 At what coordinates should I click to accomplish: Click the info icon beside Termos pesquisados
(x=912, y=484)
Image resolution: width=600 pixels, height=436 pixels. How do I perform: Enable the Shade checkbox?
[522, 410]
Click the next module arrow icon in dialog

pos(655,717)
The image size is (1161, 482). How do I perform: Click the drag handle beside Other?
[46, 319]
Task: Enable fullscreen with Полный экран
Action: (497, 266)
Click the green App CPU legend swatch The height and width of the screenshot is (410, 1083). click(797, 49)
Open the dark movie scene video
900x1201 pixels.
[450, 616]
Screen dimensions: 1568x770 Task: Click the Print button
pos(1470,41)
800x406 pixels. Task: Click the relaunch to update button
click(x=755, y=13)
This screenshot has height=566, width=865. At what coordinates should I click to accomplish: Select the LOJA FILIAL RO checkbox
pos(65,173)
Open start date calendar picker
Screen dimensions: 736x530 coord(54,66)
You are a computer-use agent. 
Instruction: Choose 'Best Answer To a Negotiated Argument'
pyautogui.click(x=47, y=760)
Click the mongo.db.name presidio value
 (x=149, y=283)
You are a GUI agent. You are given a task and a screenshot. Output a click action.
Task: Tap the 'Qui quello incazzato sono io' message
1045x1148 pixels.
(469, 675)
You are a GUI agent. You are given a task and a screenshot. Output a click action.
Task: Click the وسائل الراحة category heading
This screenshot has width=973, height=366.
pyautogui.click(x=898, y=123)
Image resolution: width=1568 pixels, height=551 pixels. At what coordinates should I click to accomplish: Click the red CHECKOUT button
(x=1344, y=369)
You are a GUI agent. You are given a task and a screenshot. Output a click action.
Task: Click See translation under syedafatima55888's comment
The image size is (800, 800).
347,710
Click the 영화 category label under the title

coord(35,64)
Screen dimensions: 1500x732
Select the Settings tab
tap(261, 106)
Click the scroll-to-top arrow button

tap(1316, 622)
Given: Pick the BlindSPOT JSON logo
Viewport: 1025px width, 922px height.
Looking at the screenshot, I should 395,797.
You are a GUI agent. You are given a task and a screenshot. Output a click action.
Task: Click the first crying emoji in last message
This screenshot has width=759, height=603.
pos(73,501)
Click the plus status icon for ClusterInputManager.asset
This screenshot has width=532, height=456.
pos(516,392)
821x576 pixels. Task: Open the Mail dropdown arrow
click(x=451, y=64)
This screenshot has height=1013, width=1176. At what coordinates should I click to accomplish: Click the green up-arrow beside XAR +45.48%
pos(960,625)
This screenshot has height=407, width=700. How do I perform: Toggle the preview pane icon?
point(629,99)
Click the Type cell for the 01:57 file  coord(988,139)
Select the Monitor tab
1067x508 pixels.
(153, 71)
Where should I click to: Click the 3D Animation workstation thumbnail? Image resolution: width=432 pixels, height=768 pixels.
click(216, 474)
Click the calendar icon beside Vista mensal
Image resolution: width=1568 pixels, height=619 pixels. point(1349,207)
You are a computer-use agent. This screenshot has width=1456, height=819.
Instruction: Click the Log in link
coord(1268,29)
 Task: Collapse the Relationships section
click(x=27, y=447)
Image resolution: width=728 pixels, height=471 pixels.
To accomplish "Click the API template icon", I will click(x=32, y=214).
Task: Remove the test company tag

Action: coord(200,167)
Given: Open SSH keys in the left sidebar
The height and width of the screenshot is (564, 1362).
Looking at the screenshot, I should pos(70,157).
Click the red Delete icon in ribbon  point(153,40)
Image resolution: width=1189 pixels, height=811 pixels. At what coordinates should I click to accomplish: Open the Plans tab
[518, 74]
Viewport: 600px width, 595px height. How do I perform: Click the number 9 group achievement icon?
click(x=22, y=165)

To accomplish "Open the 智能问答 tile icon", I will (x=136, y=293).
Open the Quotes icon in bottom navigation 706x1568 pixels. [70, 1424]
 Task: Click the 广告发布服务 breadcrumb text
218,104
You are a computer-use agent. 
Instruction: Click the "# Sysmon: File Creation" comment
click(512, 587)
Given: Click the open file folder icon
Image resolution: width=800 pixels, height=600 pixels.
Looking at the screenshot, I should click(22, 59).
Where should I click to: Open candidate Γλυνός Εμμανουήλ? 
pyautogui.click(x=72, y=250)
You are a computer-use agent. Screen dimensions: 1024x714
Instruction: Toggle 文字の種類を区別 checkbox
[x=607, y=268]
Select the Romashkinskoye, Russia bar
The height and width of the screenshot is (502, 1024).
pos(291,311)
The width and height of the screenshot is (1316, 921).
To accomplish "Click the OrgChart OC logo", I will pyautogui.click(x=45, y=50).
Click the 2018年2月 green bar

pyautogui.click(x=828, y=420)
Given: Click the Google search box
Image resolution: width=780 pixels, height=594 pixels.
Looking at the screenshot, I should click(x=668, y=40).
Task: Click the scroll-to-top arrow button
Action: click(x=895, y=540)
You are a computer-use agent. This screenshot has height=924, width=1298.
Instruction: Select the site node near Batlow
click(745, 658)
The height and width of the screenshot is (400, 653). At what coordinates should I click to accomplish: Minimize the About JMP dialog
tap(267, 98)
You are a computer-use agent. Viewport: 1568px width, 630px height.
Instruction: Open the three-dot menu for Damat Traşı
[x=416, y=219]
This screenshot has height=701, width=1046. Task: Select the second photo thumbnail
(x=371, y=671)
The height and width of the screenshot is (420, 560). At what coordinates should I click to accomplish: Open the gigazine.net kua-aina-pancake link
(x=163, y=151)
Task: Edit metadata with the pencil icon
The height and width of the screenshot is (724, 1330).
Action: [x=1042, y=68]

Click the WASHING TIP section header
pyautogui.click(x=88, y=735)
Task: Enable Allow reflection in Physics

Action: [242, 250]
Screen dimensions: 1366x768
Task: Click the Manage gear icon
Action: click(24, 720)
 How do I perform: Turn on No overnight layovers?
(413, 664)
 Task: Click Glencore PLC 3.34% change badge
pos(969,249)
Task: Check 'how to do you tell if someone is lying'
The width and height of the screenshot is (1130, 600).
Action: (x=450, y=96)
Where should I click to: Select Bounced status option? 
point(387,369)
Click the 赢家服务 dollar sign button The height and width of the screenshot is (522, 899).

----------------

* [TASK PROMPT] Return every line above in which the string "computer" occurs.

* [RESULT BELOW]
You are a computer-use agent. 
You are a computer-use agent. This screenshot has width=1456, height=819.
You are a computer-use agent. 
You are a computer-use agent. Screen dimensions: 1024x714
You are a computer-use agent. This screenshot has height=924, width=1298.
You are a computer-use agent. Viewport: 1568px width, 630px height.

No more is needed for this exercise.